As time goes on there are too many disparate strands. There are still other researchers, including Elliot Gould. One of them, Jennifer Ehle, chooses to inject herself, as James Franco injects John Lithgow in the new Planet of the Apes, bypassing legal restrictions to find a vaccine. Another element: Fishbourne gets a loved one out of Chicago before general warnings have been authorized. A big issue is panic. As that spreads, it becomes more dangerous than the disease. There's also Jude Law as a crude and unscrupulous Australian blogger. This movie doesn't much like the Internet, seeing it as a purveyor of false rumor. Fishbourne describe blogs as "just graffiti with punctuation." Law purveys a hateful sensationalism and exploits a fake Wisteria cure to millions. Many millions of deaths are predicted, and we see disease centers, like tidier versions of Katrina, and drugstore riots, one over Law's quack remedy.

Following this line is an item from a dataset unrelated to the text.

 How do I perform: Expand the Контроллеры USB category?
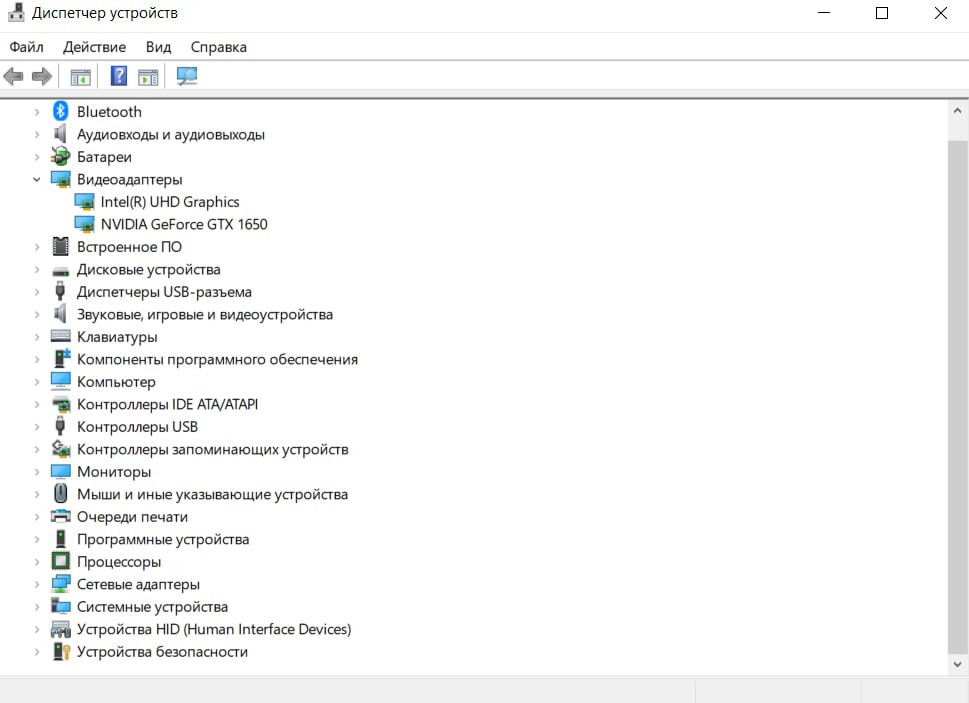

We see streets bestrewn with discarded clothes -- a low budget way of exhibiting chaos at work. We hear about millions dead, the president going into hiding, congressmen learning how to do their work online. The blogger accuses Fishbourne of delaying research procedures so he can make deals with Big Pharma to profit from vaccines. We see caged monkeys used for a succession of vaccine trials. We hear of the virus mutating. We see flashbacks to Paltrow partying and touching stuff -- the scariest thing in a movie that is extremely stingy with gross-out images.

We do see bats excreting the virus and infecting pigs with it. The movie virus is a Hollywood mix of two real ones, a hellish brain virus and influenza. People cough and feel ill and their brains rot, which seems an oddish combination even if you don't know it's not a real one. But it's logical in movie terms, because flu is our most common image of people getting sick, while the actual bat brain virus is one of the most virulent known today.

The social fabric disintegrates globally, as Dr. Zuger notes, because the disease, "MEV-1" multiplies further and faster than any epidemic ever has. But unlike the more effective Children of Men, our being notified of these effects fails either to create the sense of a whole new world or to evoke moments of philosophical reflection. This isn't a sci-fi film but a pseudo-science film. Contagion ends feebly, starting out hopefully, making us feel effectively icky and uneasy about catching things at first, and then winding up feeling remarkably unmoved. "MEV-1" kills 25 million people before it's done, yet we feel little sense of tragedy.

Contagion seems like a very American film. Soderbergh might have followed Dr. Zuger's advice that espidemics move in a slow and boring manner and whipped up something much subtler and creepier. But instead he did what Ameriacans do: he got all excited and got the facts wrong. You wonder if accurate information about an epidemic might not have made an even better human story. Or, failing that, why not go for a full-on apocalyptic fantasy as Children of Men so effectively did?

When he is good Soderbergh is very, very good, but when he isn't -- uh-uh. He has spoken lately of retiring from filmmaking. Hmm.